Many people are under the false impression that if someone has a hearing loss, the entire communication burden must rest on the shoulders of the one with hearing loss. They do not understand that communication is a two-way street. Even if the person with the hearing loss has taken the appropriate step to get hearing aids, their communication partners can mistakenly believe that the aids will resolve everything, sort of like glasses helping those with sight issues. With glasses, once you put them on, vision will be corrected as long as the prescription is correct.
Unfortunately, with hearing aids, it's not that simple. Hearing aids are amplifiers and their job is to make sounds louder. We may hear with our ears but we listen with our brains. If the hearing aids are programmed appropriately, the communication partner may not need to speak louder … but they will need to make an effort to communicate more appropriately to accommodate the hearing loss.
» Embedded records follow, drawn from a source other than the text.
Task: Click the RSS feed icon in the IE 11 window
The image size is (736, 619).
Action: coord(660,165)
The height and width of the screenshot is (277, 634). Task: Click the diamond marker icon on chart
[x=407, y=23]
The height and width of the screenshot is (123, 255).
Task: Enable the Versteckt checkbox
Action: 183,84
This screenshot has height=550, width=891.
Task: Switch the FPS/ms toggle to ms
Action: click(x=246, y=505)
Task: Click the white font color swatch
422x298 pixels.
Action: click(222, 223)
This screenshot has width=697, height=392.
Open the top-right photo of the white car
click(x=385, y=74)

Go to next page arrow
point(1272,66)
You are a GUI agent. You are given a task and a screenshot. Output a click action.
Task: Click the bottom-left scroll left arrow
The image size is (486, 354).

We hear with our ears but we listen with our brains.
In other words, our brain interpret the sound that we hear to give the sound meaning. Most of those with hearing loss have an inner ear hearing loss that occurs in the cochlea, a small snail-shaped tunnel in the bone of the skull, just behind the ear. When the tiny sensory cells in the cochlea are damaged, not only does someone have difficulty hearing but sounds are not as clear as they used to be. Think of the sensory cells as keys on a piano. Now, picture someone playing your favorite song on a piano that has keys that are missing or out of tune. The song will not sound clear and your brain must try to fill in the blanks. That is what it is like for those with a hearing loss. Hearing instruments will make the tune louder, but not necessarily clearer.
Here's what you can do to help improve communication with those with hearing loss:
1. Get the listener's attention before speaking.
In other words, do a “Sound Check” You may not be heard when speaking from another room or if the listener is near a source of noise.
2. Talk face to face
Lip movement, facial expression, and gestures are an important part of conversation.
3. Speak at a slower pace and speak clearly
Avoid over-emphasizing, but enunciate consonants with care.
4. Maintain the volume of your voice through each sentence without dropping the volume at the end of each sentence.
5. When speaking, avoid obstruction your face or mouth with your hands, gum chewing, smoking or eating.
6. Avoid noisy background situations
For example, turn off TV; pick a quieter restaurant, etc.
7. If you're misunderstood, rephrase your comments and avoid repeating the same words.
8. Give clues when changing topics.
Taking a little bit of time to consider your communication partner who has hearing loss will make it easier and more enjoyable for the both of you. And, there's no easier way to tell someone you care about them by making an effort to ensure better communication.